Not much progress lately on the boat. Started polishing up the starboard side bottom, maybe 20% done. Probably won't have too much time until Thanksgiving weekend to do much else as I had other commitments all this week and next week I will be travelling for work. I "jumped the gun" a bit and ordered one seat pedestal from Iboats.com for one of the seats I have planned. I only ordered one because of $$ and I like to try things out a bit before going all in. Slowly moving forward.


----------



## Centrarchidae (Dec 1, 2013)

Posting error - computer problem


----------



## Centrarchidae (Dec 1, 2013)

Update since the last post. The hull is finished being cleaned and polished! It took a little bit of time, but I am happy with the results and even happier to be moving on. There are two reasons I wanted to have a bare aluminum hull; 1 – I painted my previous boat and saw how much damage painted hull takes over the 2 or 3 summers it was painted. It looks great when first painted, but I think it would take a lot of work to keep it that way. It might be a lot of work to keep the aluminum looking nice also – I guess I will find out. 2 – If I were to paint the hull, it would be next April before there would be enough warm days to get all the painting done. As it was, I finished cleaning and polishing yesterday with the garage door open since it was a nice sunny 45 °F day. Can’t paint at that temperature!

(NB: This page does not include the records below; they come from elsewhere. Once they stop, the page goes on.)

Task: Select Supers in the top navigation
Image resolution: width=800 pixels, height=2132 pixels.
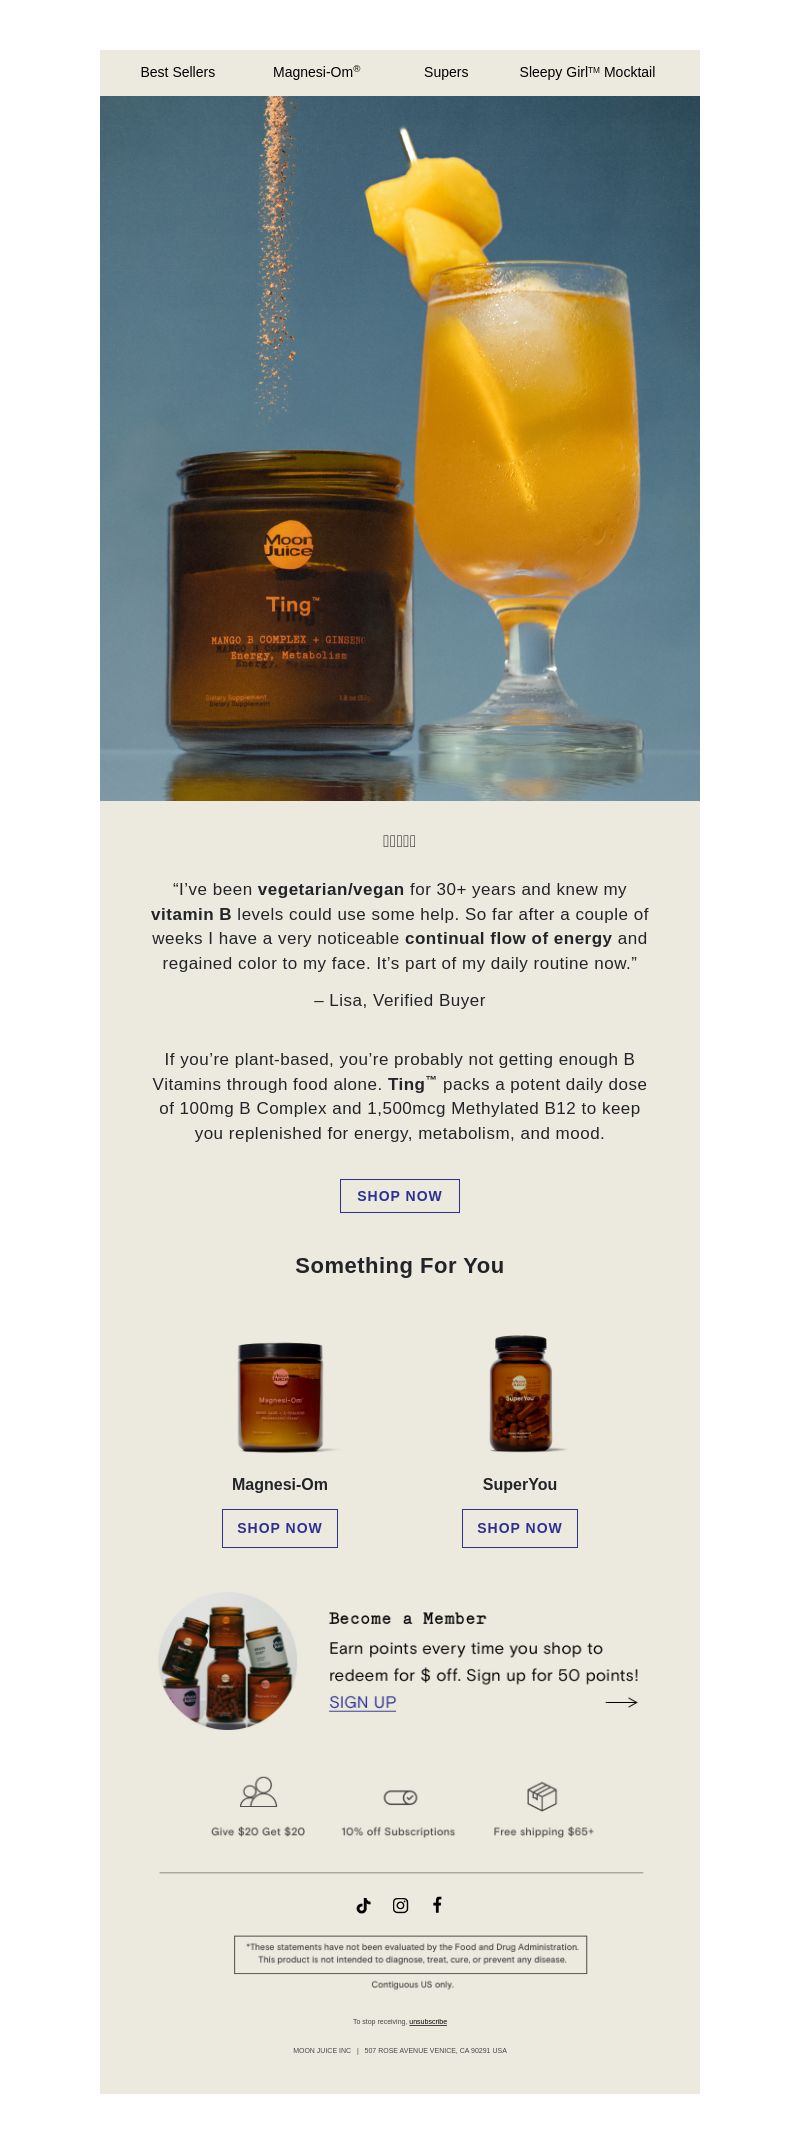Action: pos(446,72)
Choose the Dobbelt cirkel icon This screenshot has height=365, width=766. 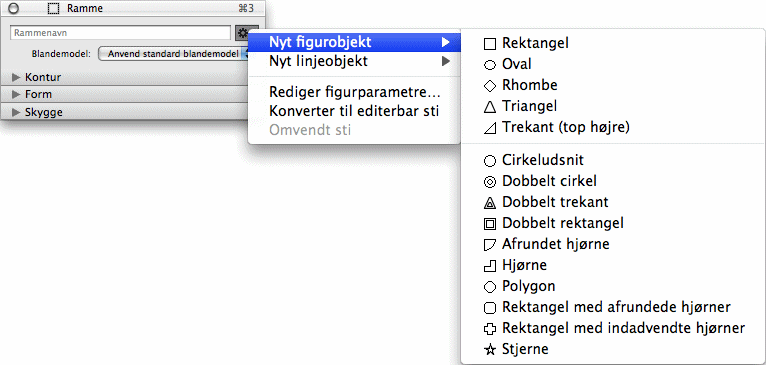489,182
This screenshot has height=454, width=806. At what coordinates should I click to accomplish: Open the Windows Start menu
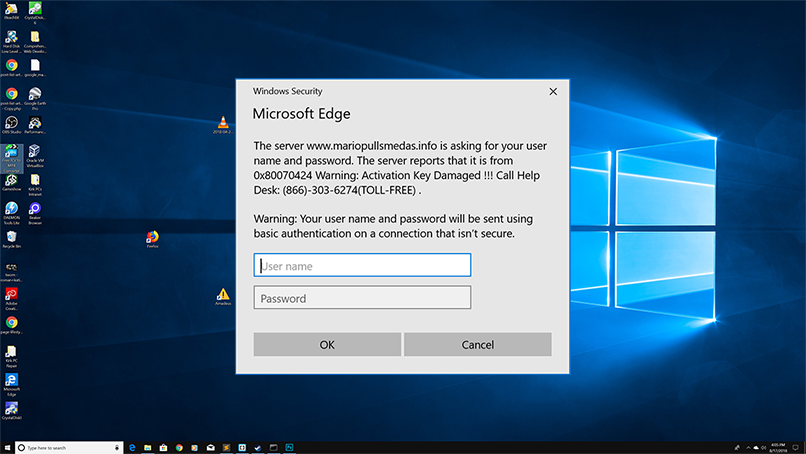tap(7, 447)
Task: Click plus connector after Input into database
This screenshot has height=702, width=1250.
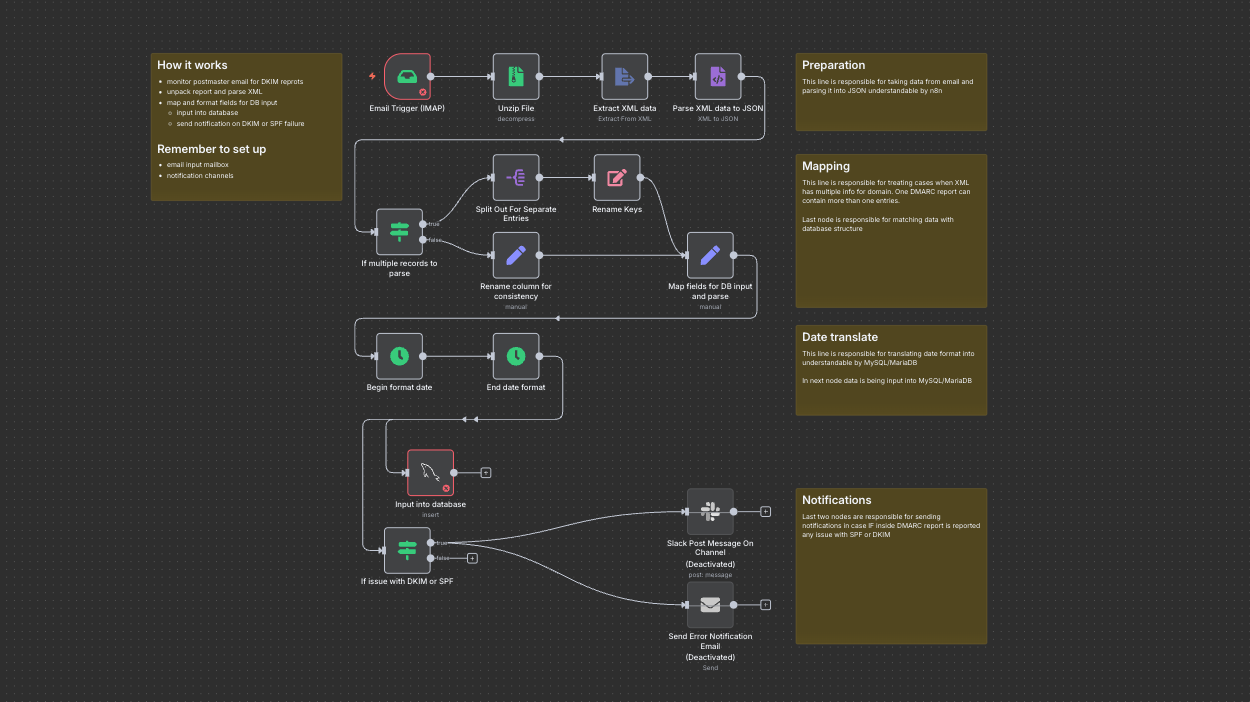Action: [486, 473]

Following are pictures of the finished hull. Not perfect but I like it. Since this is a 30+ year old boat, there are many battle scars on the hull still visible. These might have been better covered or hidden with paint, but why cover up all that character?


----------



## rscottp (Dec 1, 2013)

I dig the shiny hull! I painted mine because of the patching that I had to do.


----------



## Centrarchidae (Dec 1, 2013)

Thanks rscottp. The boat is really in quite good shape and the transom is still very solid. I see you had to do quite a bit of work on yours. The basic overall layout is very similar between our two boats.


----------



## Centrarchidae (Dec 1, 2013)

Before I flipped the boat over and put it back on the trailer, I discovered something about the trailer. It is a folding design! I don’t think I ever saw a folding boat trailer. What is the benefit? Does it make loading in shallower water easier?


----------



## rscottp (Dec 1, 2013)

I think they call them tilting trailers. Better for shallow ramps, I have never used one. I think it would be good for storing the boat outside, keep it tipped up so the water drains.


----------



## Centrarchidae (Dec 8, 2013)

The boat is now on the trailer and I am starting to disassemble the inside benches. I got the floor removed and all the flotation as well. Earlier in the summer, I had removed all the wooden bench covers and sanded, stained, and coated with urethane. I put it back on so I could continue using the boat, it an improvement that could be done without taking the boat out of service.
Now everything is out and I am going to make changes to the benches. The current plan is to remove all the benches and put quite narrow side boxes or benches along the side up to the point of about where the front bench is. I was planning on putting a deck on the front to create a place for putting the gas tank and battery, but it depends on how high of a deck it will need to be. The fuel tank is about 10" tall, so a deck about 12" above the hull might be enough to hide the tank and the battery. I want to keep the deck as low as possible because I am planning on putting a third pedestal seat there and do not want it to be too high.
I was gone all day Saturday, but spent about an hour looking at the empty boat and measuring what the deck could look like, just trying to figure out what would be best. Didn't actually do anything, - it was quite cold (~20 °F), so I went inside and watched MSU win the Big Ten championship. Go Spartans!!!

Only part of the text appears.